Exercise brief —
Please recast everything from the line containing "sense [689, 105]" down to the end of the records as a Markdown table with the columns Number and Entry, skipping any blank lines. Leave the pictures out of the answer.
* * * * * * * * *
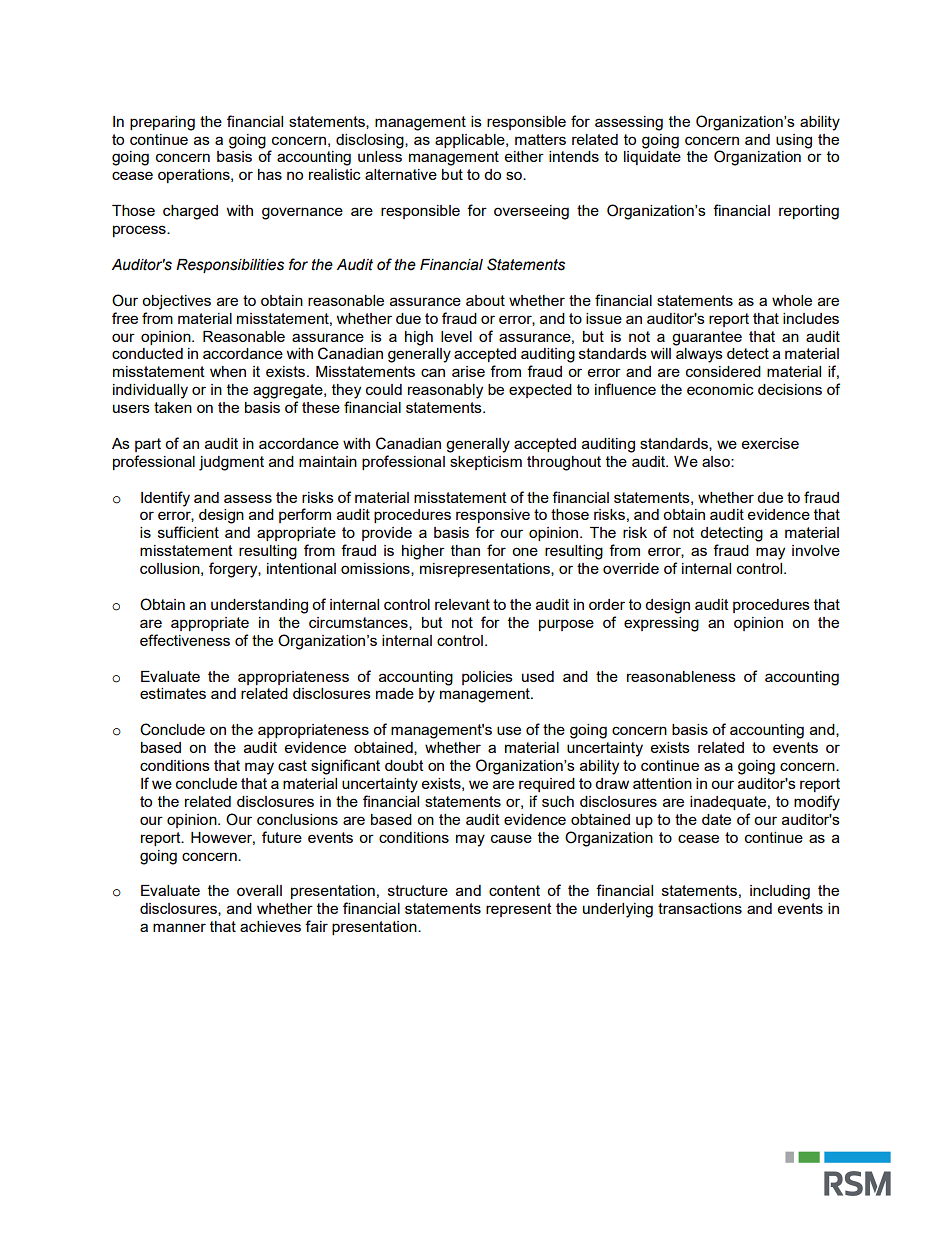 This image has height=1233, width=952. I want to click on level, so click(456, 336).
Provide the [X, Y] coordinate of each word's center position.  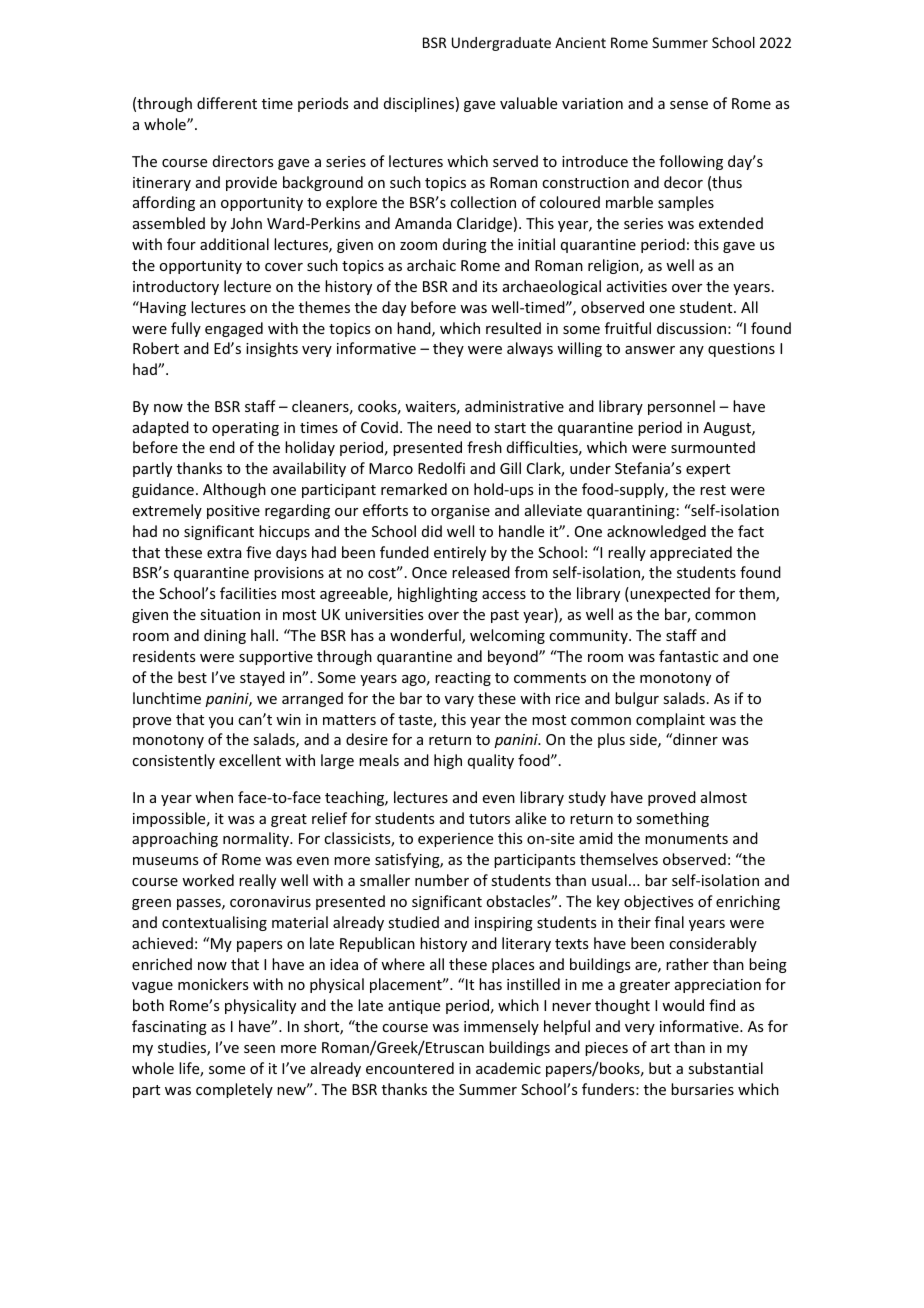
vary [459, 701]
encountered [410, 1068]
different [227, 103]
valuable [528, 103]
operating [245, 429]
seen [259, 1049]
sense [689, 105]
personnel [681, 407]
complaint [670, 720]
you [221, 722]
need [454, 427]
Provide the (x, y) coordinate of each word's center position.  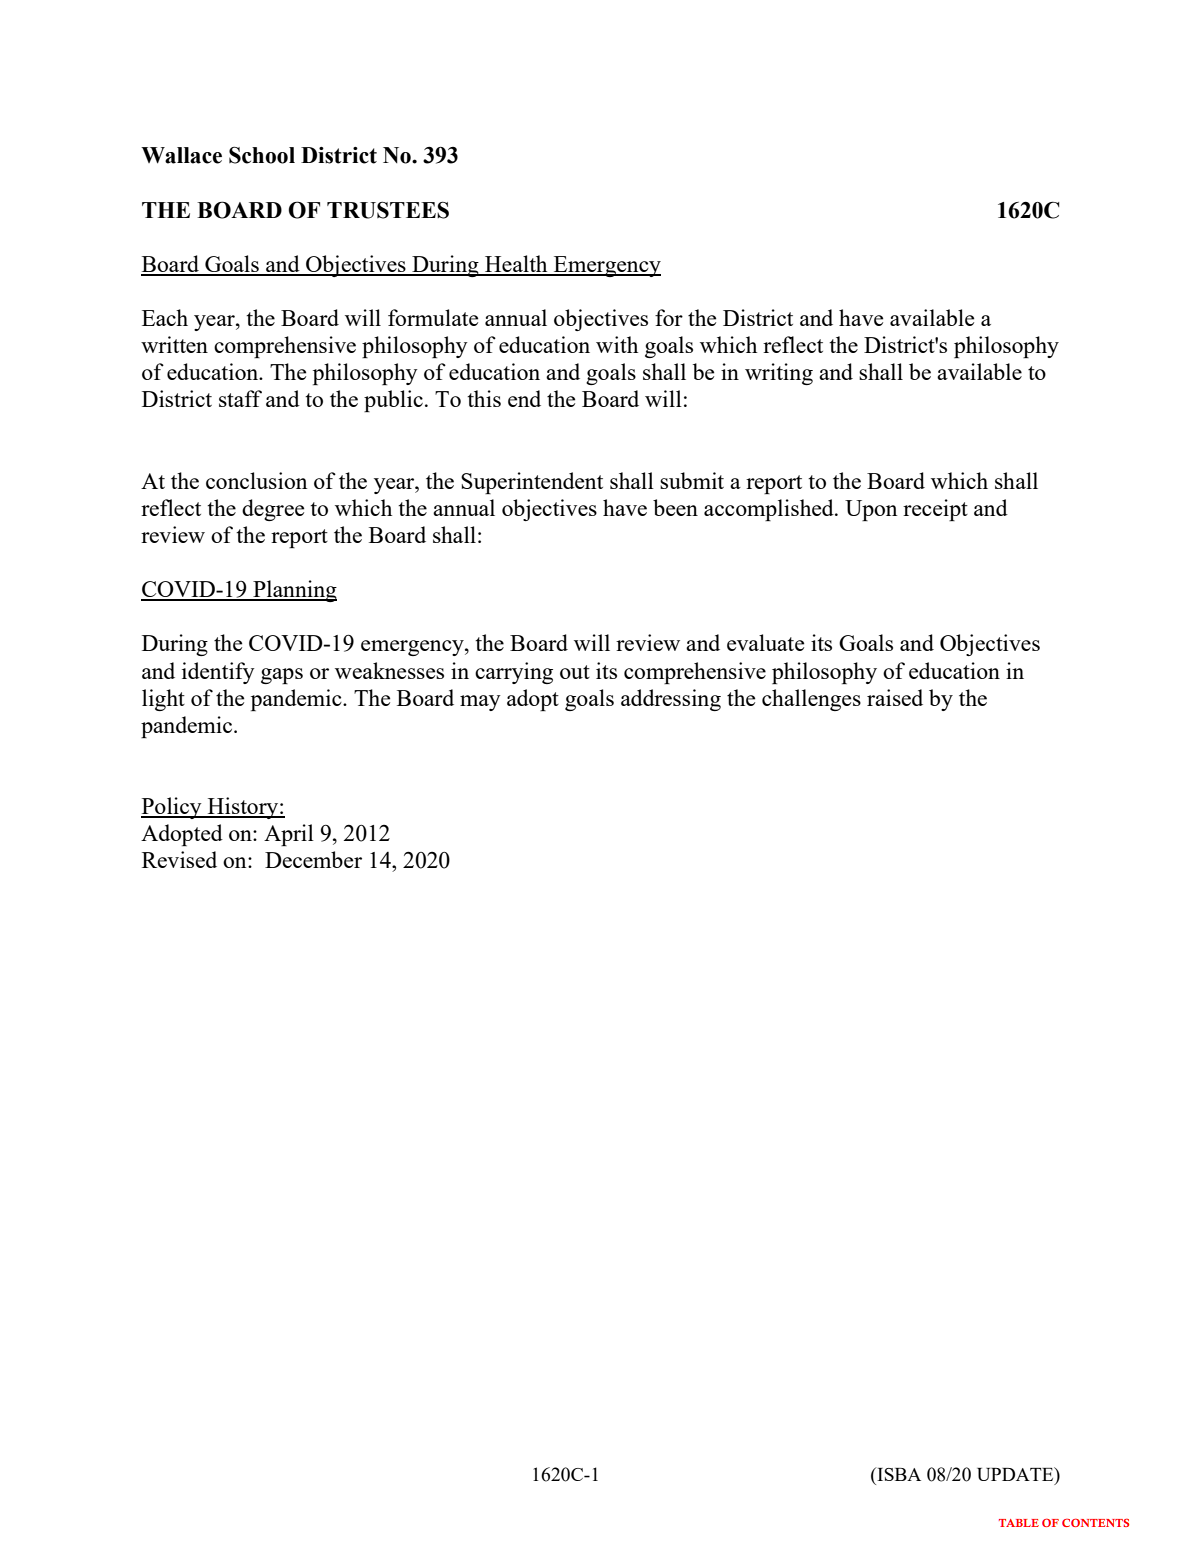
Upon (871, 510)
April (289, 835)
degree (273, 510)
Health (516, 265)
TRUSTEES (388, 210)
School (262, 155)
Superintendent (532, 483)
* * * * * * * * *
Response to this exercise —
| Number | Entry |
|---|---|
| 1 | sense [689, 105] |
| 2 | personnel [681, 407] |
| 3 | complaint [670, 720] |
| 4 | you [221, 722] |
| 5 | need [454, 427] |
| 6 | Provide the (x, y) coordinate of each word's center position.   |
| 7 | Upon (871, 510) |
| 8 | April (289, 835) |
| 9 | degree (273, 510) |
| 10 | Health (516, 265) |
| 11 | TRUSTEES (388, 210) |
| 12 | School (262, 155) |
| 13 | Superintendent (532, 483) |